Stored items:
▼
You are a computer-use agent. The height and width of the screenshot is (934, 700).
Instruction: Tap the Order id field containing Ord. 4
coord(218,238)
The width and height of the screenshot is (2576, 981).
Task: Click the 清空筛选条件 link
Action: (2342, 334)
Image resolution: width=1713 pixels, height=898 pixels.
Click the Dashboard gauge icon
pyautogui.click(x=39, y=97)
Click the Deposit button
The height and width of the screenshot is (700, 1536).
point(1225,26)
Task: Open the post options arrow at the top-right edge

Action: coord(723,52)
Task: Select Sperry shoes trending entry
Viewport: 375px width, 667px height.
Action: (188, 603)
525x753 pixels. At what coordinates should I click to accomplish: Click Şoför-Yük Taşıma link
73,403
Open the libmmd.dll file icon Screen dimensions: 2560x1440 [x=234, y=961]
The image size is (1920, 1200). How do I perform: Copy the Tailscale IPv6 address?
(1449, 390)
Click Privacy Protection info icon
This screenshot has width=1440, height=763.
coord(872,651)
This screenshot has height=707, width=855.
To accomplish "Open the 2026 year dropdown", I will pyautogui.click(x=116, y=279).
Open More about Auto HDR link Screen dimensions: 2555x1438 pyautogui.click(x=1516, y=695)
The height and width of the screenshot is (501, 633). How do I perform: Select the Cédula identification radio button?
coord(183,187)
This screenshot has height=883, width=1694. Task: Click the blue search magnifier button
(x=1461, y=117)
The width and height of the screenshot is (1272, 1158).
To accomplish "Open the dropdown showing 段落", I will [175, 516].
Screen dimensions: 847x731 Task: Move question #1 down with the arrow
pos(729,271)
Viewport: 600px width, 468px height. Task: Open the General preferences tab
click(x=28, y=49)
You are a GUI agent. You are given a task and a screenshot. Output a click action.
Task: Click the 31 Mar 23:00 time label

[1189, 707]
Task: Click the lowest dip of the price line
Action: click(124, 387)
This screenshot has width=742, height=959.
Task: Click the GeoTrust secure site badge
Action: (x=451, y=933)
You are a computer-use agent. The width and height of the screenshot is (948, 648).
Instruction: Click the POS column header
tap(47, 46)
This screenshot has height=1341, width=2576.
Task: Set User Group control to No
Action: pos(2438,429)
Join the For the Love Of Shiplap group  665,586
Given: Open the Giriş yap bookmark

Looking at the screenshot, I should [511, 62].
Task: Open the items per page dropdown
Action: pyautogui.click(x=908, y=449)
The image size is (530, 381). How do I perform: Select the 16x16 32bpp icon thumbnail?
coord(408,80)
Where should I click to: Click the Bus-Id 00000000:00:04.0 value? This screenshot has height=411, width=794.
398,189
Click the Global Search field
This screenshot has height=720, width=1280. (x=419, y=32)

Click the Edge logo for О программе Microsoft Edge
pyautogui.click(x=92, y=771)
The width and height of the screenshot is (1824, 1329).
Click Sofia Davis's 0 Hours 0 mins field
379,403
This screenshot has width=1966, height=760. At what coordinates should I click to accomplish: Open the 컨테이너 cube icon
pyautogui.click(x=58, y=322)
▲
What you should do: Edit everything from the first line down to the line containing "will pyautogui.click(x=116, y=279).", replacing "Sperry shoes" with "Nike shoes". Return only those lines, with nothing else changed.

Complete response:
You are a computer-use agent. The height and width of the screenshot is (934, 700).
Instruction: Tap the Order id field containing Ord. 4
coord(218,238)
The width and height of the screenshot is (2576, 981).
Task: Click the 清空筛选条件 link
Action: (2342, 334)
Image resolution: width=1713 pixels, height=898 pixels.
Click the Dashboard gauge icon
pyautogui.click(x=39, y=97)
Click the Deposit button
The height and width of the screenshot is (700, 1536).
point(1225,26)
Task: Open the post options arrow at the top-right edge

Action: coord(723,52)
Task: Select Nike shoes trending entry
Viewport: 375px width, 667px height.
Action: (188, 603)
525x753 pixels. At what coordinates should I click to accomplish: Click Şoför-Yük Taşıma link
73,403
Open the libmmd.dll file icon Screen dimensions: 2560x1440 [x=234, y=961]
The image size is (1920, 1200). How do I perform: Copy the Tailscale IPv6 address?
(1449, 390)
Click Privacy Protection info icon
This screenshot has width=1440, height=763.
coord(872,651)
This screenshot has height=707, width=855.
To accomplish "Open the 2026 year dropdown", I will pyautogui.click(x=116, y=279).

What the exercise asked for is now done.